> Task inputs:
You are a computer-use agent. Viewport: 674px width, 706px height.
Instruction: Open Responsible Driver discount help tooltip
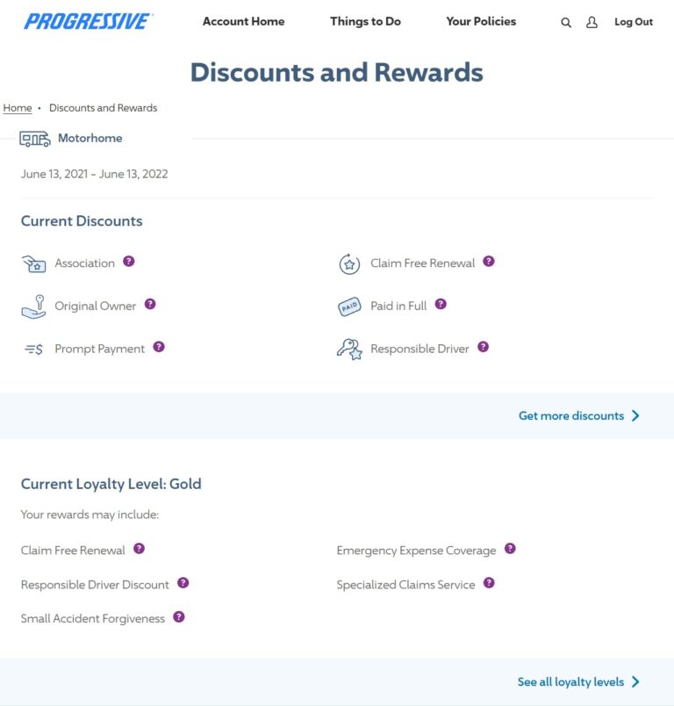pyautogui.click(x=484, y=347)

...

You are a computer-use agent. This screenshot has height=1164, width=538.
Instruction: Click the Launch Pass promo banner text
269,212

---

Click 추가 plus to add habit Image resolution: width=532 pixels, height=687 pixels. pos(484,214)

> Requirement: Across all the entries above, count each line that has the word "width" in it, and give only the count.

> Output for this exercise: 3